Exercise goal ▸
Using the listing, copy each whole line that features "header".

Segment Start: Entries supplied

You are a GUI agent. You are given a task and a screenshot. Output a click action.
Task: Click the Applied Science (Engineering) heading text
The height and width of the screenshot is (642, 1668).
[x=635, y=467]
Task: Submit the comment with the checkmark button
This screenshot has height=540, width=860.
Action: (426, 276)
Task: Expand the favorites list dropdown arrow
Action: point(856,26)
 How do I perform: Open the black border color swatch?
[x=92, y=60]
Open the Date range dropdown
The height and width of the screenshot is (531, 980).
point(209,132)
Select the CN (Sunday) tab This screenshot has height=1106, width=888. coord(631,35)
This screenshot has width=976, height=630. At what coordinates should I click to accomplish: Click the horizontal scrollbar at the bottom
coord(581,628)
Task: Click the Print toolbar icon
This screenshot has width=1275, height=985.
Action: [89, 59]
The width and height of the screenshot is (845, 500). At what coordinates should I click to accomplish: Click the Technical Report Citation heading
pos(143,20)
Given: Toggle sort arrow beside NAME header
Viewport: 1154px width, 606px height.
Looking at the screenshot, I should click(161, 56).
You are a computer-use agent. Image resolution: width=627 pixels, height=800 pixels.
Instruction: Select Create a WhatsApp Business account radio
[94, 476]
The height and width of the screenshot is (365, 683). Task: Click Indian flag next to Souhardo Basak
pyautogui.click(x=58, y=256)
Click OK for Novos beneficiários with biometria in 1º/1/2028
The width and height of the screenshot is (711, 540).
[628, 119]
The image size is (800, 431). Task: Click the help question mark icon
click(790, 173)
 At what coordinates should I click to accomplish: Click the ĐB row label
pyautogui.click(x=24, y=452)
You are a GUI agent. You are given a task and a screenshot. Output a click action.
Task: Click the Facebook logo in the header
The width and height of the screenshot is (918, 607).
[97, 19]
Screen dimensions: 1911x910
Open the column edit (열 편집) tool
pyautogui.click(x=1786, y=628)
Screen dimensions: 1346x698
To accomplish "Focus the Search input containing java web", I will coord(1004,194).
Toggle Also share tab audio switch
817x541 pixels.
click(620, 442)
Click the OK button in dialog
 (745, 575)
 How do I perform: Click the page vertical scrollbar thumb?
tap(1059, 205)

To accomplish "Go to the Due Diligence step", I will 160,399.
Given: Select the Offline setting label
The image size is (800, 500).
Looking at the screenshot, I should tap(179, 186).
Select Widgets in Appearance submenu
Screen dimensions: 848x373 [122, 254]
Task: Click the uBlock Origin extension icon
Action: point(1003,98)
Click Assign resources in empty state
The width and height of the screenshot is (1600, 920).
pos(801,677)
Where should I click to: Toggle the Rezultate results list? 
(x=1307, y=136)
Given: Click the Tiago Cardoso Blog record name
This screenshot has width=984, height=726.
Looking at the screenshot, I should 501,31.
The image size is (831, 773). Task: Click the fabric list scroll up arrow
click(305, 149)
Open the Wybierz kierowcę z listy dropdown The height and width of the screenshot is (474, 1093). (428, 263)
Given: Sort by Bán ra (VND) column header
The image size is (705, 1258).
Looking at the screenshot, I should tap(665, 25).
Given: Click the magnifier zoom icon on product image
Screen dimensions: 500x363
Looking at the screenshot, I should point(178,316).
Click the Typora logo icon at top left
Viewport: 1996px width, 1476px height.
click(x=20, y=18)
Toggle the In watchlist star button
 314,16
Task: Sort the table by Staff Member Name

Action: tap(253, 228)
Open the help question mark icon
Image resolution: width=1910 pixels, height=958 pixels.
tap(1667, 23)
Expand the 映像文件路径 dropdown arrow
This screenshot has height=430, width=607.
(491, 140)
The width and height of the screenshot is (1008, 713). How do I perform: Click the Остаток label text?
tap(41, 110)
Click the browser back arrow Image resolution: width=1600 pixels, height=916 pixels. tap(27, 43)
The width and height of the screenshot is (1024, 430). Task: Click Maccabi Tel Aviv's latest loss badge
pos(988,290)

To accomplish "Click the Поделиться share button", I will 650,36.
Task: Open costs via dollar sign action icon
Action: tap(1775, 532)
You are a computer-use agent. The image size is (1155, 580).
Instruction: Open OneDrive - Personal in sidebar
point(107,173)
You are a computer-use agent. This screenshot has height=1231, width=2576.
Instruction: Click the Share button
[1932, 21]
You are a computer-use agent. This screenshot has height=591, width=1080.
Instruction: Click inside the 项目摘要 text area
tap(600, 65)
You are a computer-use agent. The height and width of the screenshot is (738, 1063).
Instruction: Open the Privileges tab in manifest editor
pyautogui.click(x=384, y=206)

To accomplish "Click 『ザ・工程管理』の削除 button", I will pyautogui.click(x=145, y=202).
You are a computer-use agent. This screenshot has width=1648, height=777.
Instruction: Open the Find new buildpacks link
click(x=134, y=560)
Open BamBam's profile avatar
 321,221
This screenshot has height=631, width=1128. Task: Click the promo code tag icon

Segment End: Entries supplied

Response ▸
Given: Toggle sort arrow beside NAME header
Task: Click the Facebook logo in the header
Given: Sort by Bán ra (VND) column header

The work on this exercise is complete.